One pregnancy symptom I thought I'd been avoiding pretty successfully was pregnancy brain. I can be a tad scatterbrained sometimes, regardless of being pregnant. And there hadn't been enough incidents in close proximity to one another for me to classify them as "pregnancy brain". But I had a doozy that was too substantially scatterbrained to not classify it as "pregnancy brain".
When Eric and I were at the temple for a session, I completely spaced out on the purpose of what I was doing there and forgot to get my proxy information. I just went up to the waiting room and sat there in my own little oblivious world.
I think I was probably just distracted because I was so impressed with myself for squeezing into my temple dress. That and the fact that every woman temple worker was looking at my pregnant self with glowing adoration.
But as soon as an attendant brought my mistake to my attention, I had to go all the way back downstairs to correct said error.
And "all the way back downstairs" was a big deal because even just simple movements have become immensely difficult these days, which makes sense considering I'm carting around an extra 30 plus pounds on ham slippers while my precious little son makes it his mission to crush my bladder and pelvis. When I walk, I look like the product of a love affair between Charlie Chaplin and a penguin.
And traversing stairs leaves me winded these days.
You know that part about a baby squashing my bladder? Yeah, I never leave the bathroom. It's my new mailing address, like "The Cupboard under the Stairs". Sometimes I'll go into the bathroom, do my business, come out thinking all is well, and then literally go right back in.
And my lack of mobility, plus needing to pee constantly, plus short commercial breaks while I was working did not equal good times.
Aiding the bladder matter is the fact that I cannot get enough liquids.
I'm not even that hungry these days, but man, am I a drinking fool.
The level of exhaustion felt in pregnancy has astounded me, and the third trimester has been the worst.
Squashed bladder is a big contributor there because I get up a gagillion times in the night to pee, which is not easy considering I have a watermelon belly, malevolent pelvic bones that want to punish me greatly, and ineffective claw hands. This is a pretty accurate representation of how I look trying to get out of bed.
Another sleep interrupter is my constant nighttime congestion. Nine months of it! I have had practically no crazy pregnancy mood swings (I'm not a crier), but the two times I have gotten emotional were because I was so dang frustrated with the incessant nighttime congestion.
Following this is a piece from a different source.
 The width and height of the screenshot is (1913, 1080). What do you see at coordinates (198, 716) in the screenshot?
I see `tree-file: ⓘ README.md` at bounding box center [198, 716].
Excessive saliva is another glamorous pregnancy symptom that's keeping me up at night. The saliva plus the congestion has resulted in some intense sleep drooling. I am actually woken up by the outrageous amount of drool.
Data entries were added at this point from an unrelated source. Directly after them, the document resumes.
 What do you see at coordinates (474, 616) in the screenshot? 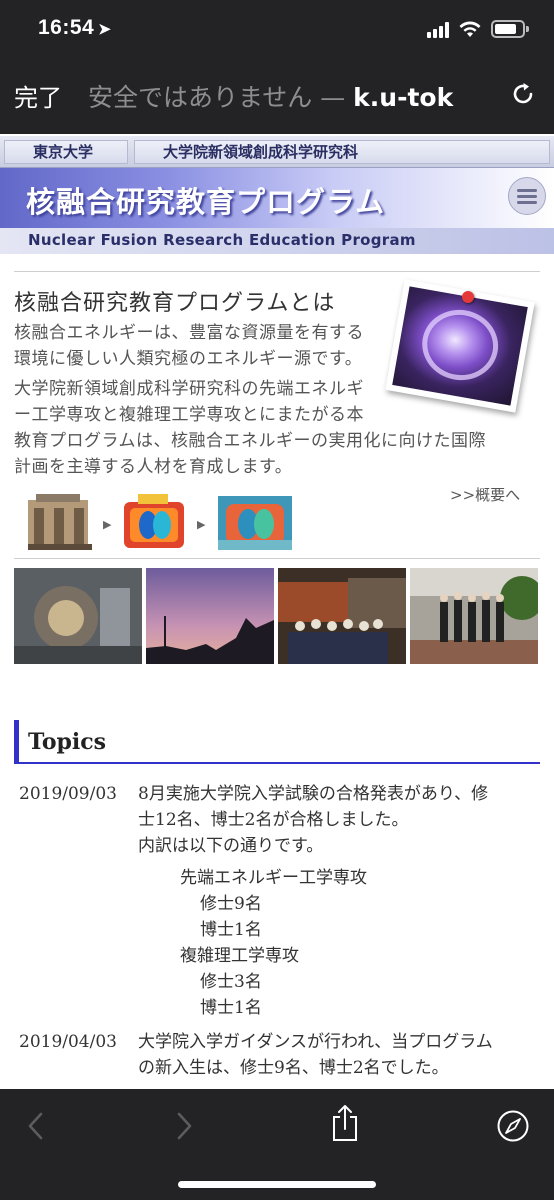
I see `group-stairs-photo` at bounding box center [474, 616].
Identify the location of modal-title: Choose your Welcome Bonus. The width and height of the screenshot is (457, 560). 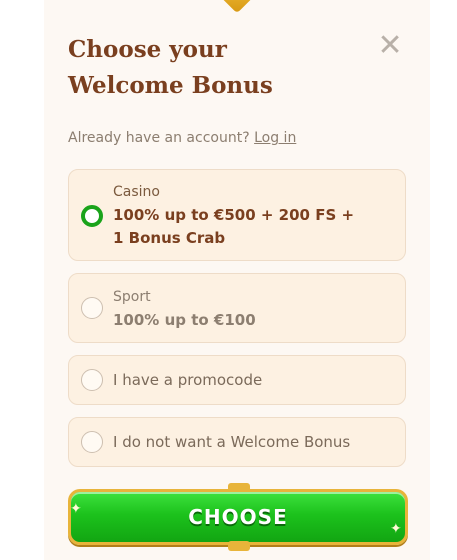
(170, 68).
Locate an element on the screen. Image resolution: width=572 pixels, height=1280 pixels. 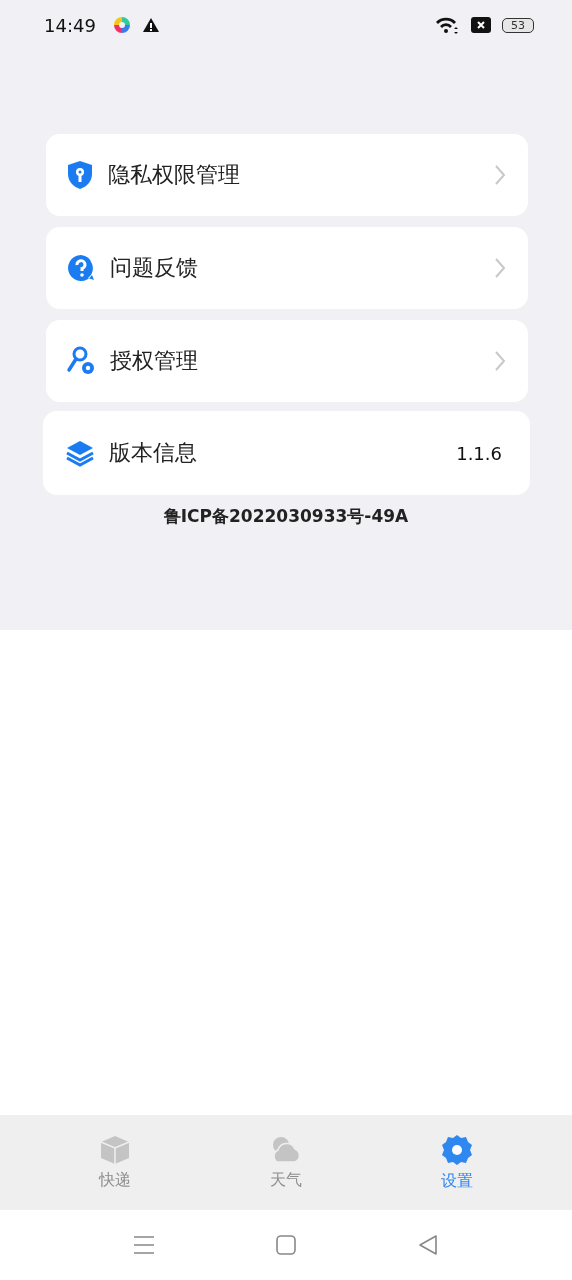
menu-label: 授权管理 is located at coordinates (154, 361).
And last but not least for bedtime interrupters is my smoldering heartburn.
Yup. It's just like that. Basically everything and anything brings it on. So I don't even try the avoidance method. I just keep a steady supply of Tums at the ready.
But on the bright side, I'm done work! Huzzah!
But, while even my doctor said she wouldn't suggest I work past my start of mat leave, I must confess, I am not entirely sure what to do with myself now. As I've gone over thoroughly, mobility is a bit of an issue right now. Plus, I need to be within sight of a bathroom at all times. I've already finished an embarrassing amount of TV series (what did pregnant women do before Netflix and the internet?), and my concentration for reading comes and goes (another issue I've had throughout pregnancy). And I was a bit of a keener where nesting was concerned and pretty much finished the nursery and baby shopping weeks ago.
I'm 36.5 weeks; so theoretically the baby could come at any point. But then again, the baby could be four plus weeks away. Ugh, that's way too long.
I hate the unknown waiting game.
Of course I'm nervous about labour, birth, and then the sudden thrust into parenthood, but the overwhelming feeling I have is extreme impatience to just have my baby. Just give me my baby already, dang it!
My baby, and my non-pregnant body. Gimme, gimme, gimme!